(Stored data entries)
┏━━
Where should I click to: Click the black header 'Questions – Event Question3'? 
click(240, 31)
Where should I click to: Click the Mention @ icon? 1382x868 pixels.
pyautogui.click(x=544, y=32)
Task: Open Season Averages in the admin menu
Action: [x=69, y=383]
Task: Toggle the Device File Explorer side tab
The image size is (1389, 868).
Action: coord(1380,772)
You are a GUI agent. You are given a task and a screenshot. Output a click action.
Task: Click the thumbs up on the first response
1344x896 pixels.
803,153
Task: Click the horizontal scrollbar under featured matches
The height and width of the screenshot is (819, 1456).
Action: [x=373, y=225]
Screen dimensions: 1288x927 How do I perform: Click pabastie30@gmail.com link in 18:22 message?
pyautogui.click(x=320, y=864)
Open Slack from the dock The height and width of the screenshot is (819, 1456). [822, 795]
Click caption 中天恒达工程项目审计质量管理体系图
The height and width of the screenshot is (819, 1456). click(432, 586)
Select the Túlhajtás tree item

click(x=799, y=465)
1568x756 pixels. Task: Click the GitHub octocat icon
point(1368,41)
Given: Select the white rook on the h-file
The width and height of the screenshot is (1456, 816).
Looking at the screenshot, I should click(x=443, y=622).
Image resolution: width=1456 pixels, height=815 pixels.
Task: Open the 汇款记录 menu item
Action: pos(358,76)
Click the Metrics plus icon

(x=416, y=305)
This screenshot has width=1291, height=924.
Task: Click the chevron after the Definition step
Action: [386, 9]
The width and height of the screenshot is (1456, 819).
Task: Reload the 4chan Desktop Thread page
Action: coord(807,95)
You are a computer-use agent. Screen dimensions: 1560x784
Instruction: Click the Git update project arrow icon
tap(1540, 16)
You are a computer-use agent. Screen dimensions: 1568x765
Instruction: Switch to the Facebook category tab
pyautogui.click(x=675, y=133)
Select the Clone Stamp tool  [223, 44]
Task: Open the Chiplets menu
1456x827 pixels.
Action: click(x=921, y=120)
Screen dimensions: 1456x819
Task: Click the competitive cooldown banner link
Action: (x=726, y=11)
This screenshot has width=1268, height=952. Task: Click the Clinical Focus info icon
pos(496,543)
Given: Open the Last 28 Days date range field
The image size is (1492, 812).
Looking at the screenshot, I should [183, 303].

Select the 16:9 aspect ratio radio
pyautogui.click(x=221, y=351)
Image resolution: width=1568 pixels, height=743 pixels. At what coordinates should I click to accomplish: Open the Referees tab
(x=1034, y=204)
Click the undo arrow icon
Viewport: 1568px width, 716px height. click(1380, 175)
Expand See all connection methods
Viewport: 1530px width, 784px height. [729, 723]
┗━━
> **Exercise aim**: Every line in the records above that contains the word "computer" is to be copied out.

> **Output**:
You are a computer-use agent. Screen dimensions: 1560x784
You are a computer-use agent. Screen dimensions: 1568x765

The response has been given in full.